Written problem: Print the items verbatim, beginning at the line containing "Image resolution: width=1076" and continuing through the line containing "Action: pos(252,114)".

Data entries:
▶

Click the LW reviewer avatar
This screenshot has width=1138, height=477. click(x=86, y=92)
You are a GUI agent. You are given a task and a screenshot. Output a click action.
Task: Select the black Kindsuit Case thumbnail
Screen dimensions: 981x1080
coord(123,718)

◀
▶

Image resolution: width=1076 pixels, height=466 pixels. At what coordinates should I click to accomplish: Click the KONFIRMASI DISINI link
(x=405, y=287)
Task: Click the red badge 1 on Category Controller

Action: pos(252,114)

◀

Result of the exercise:
Image resolution: width=1076 pixels, height=466 pixels. At what coordinates should I click to accomplish: Click the KONFIRMASI DISINI link
(x=405, y=287)
Task: Click the red badge 1 on Category Controller

Action: pos(252,114)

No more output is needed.